Interview: Ellen Page Talks Whip It

You probably know Ellen Page best as the confused teenage mom-to-be from Juno (for which she was nominated for an Oscar), but she’s built up an impressive resume in the past couple years that includes the terrifying Hard Candy, the debacle but box office smash that was X-Men: The Last Stand, Christopher Nolan’s upcoming Inception, and, this weekend’s new release, Whip It. The pint-sized acting dynamo plays Bliss Cavendar, a teen beauty pageant contestant who discovers roller derby and, amidst the rough-and-tumble sisterhood that makes the world up, the identity she’s been searching for. I got to sit down with Ellen this week to discuss the movie and working with first-time director Drew Barrymore on the production.

Cole Haddon: So did you knew how to skate before you got the part of Bliss?

Ellen Page: A little. I wasn't always a good skater, but I could skate.

CH: Then how brutal was the training that you guys went through?

EP: It was just fun, to be honest with you. I trained for three months. I worked with a really awesome derby trainer and simultaneously worked with a physical trainer just to get stronger. I just worked hard, ate well. Went to bed early.

CH: And who had the worst bruises at the end of it all?

EP: I'd say Drew, but she just cheats because she bruises easily.

CH: Speaking of Drew, what was it like working on a female-centric movie with a female director?

EP: I find those gender questions weird, but working with Drew was amazing. That's all I know. She was just tireless, in a way that was inspiring. Here was someone who was in pre-production for their first feature film while also training to be a roller derby star. And she was just always there, always available, and always emotionally present with the material. She just really guided me through everything.

CH: And is it true that she calls you “Small Newman?”

EP: She really does. She calls me Small way more than she calls me Ellen. I don't know if I've been called Ellen since we shot the film.
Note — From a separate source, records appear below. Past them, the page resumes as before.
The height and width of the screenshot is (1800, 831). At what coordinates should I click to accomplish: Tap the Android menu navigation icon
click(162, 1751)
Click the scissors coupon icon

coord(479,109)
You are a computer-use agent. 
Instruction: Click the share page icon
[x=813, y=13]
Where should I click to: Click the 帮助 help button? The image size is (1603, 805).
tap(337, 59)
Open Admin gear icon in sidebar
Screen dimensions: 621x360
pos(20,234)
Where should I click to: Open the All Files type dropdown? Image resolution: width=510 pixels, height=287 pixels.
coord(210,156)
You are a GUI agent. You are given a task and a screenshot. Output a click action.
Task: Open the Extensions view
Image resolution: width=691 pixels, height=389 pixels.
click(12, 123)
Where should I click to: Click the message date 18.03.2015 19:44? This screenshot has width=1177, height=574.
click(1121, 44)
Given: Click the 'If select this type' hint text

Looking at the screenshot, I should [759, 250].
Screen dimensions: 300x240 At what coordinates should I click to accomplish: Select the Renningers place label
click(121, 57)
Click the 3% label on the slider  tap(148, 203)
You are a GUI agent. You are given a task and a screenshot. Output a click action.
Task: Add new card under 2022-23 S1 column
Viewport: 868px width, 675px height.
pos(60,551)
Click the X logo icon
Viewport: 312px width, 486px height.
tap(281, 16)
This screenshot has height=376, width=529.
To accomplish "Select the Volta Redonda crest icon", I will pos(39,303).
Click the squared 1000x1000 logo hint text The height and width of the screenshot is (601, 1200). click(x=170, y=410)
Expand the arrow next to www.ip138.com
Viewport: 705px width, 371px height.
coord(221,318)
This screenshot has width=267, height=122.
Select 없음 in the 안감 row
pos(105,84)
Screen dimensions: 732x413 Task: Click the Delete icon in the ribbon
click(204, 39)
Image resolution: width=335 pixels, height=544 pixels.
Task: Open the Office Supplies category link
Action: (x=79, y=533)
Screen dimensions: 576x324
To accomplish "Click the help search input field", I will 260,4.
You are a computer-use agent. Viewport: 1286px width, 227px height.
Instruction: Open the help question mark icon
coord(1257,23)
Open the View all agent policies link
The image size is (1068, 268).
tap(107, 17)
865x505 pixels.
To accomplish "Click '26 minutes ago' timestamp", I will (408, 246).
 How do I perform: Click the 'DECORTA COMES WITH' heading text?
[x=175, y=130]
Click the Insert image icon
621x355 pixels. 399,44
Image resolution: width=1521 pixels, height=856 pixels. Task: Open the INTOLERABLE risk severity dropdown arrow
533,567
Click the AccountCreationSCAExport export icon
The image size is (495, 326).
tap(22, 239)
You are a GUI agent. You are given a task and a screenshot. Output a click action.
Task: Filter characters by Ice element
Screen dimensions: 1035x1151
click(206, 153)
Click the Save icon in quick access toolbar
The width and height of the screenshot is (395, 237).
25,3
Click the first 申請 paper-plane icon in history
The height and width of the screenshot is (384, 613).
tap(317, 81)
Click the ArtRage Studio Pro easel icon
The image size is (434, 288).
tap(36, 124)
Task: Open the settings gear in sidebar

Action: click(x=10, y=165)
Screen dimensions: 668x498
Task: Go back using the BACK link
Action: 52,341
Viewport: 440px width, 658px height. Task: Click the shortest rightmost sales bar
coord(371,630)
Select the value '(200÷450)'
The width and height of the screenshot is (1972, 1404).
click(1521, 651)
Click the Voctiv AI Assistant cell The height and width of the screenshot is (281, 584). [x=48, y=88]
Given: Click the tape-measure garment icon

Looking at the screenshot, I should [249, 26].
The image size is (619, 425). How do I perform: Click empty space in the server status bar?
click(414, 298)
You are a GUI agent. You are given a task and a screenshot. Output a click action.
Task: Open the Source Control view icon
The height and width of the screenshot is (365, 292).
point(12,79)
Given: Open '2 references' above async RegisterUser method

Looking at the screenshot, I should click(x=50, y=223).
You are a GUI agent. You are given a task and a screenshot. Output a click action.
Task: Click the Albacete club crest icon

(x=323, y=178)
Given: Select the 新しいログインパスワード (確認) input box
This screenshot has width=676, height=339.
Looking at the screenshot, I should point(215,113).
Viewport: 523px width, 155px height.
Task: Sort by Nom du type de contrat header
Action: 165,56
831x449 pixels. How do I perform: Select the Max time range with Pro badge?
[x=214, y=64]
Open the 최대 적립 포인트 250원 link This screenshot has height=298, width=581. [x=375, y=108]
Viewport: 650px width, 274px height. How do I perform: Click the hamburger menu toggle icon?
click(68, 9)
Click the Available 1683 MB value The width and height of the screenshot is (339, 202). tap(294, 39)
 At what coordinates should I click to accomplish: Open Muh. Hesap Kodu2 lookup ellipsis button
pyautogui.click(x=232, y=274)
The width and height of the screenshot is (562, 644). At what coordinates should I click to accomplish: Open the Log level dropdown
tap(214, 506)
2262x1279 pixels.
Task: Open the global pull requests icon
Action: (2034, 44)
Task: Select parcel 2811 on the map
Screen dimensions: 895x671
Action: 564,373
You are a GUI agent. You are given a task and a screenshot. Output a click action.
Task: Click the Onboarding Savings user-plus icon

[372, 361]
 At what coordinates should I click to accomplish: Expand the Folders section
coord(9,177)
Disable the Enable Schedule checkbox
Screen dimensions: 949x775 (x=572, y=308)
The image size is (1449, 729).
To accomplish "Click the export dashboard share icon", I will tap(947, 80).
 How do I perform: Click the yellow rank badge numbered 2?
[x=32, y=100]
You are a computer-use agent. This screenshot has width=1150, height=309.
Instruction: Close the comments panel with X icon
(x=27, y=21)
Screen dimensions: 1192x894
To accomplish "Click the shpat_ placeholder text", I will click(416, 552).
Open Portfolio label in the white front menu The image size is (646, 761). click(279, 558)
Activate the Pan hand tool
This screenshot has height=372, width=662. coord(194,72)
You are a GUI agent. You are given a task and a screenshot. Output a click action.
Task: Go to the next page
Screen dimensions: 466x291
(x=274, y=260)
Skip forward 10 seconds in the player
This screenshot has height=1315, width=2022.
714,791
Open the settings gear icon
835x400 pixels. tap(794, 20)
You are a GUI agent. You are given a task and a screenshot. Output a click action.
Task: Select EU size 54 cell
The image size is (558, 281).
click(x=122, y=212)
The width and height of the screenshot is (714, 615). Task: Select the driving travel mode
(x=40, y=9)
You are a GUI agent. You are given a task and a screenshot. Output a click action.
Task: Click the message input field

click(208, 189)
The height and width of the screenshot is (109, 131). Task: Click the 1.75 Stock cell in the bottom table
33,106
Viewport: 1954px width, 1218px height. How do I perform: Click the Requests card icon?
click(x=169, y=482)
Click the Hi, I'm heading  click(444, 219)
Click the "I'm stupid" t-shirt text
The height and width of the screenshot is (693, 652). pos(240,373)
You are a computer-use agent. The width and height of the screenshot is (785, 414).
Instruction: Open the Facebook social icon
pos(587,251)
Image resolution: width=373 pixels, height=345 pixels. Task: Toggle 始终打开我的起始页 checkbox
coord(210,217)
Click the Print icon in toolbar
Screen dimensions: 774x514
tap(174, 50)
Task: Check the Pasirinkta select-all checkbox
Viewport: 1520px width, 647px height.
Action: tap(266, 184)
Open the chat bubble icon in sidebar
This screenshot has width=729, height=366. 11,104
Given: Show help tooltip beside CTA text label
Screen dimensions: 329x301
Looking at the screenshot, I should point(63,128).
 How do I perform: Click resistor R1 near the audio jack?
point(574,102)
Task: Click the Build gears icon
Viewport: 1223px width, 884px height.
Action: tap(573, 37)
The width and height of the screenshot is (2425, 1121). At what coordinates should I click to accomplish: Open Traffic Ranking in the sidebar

I love it. I have a nickname from Drew Barrymore. I'll live. I love nicknames. It makes me feel loved. It makes me feel less alone in this world.

CH: And was it the role of Bliss Cavendar or the chance to work with Drew that made you want to be a part of Whip It?

EP: First of all, I read the script and loved it, and was really fascinated and excited about this resurgence of roller derby and what that represented for women. And the fact the Drew Barrymore was attached to direct was really thrilling. When I finally met Drew, I was like, "Oh, wow, I definitely want to do this." I was so lucky. This was before Juno, so she saw something in me that she liked. And, I'm honored to be a part of her first film.

CH: Whip It tackles both the pageant and the derby worlds, which couldn’t be more different. Did you enjoy both aspects of the project?

EP: Yeah. What I liked about it is that Bliss was by no means evilly forced into the pageant world. She loved that that allowed her a connection with her mother, and she liked to make her mother happy. It just obviously wasn't what was igniting a passionate fire within her. Then when she discovers derby, that's the thing she connects with, and that's the thing that allows her to come out of her shell, establish a sense of confidence, develop a sense of sexuality and really be in touch with herself, in a way she'd never felt before. That was a really nice transition to explore.

What I really loved about how Drew handled the pageant aspect of it was that she didn't do that overly tacky, judgmental way of approaching it because a lot of people probably feel about pageants the way Bliss feels about derby. I didn't want it to seem like we were being really judgey about it. I wanted to show respect towards that.

CH: Last question. When Bliss discovers roller derby, she finds her place, her tribe. When you found acting, was it anything like that for you?

EP: Yeah, it was something I fell in love with, and I'm still very, very in love with it. But I don't attach myself with it so much. I adore it, and I'm so grateful to do it as my job, but there are other things that I really love. I don't want to become unhealthily attached to what I do. I'm grateful for what I do, but I also want to be able to be OK when I'm not doing it.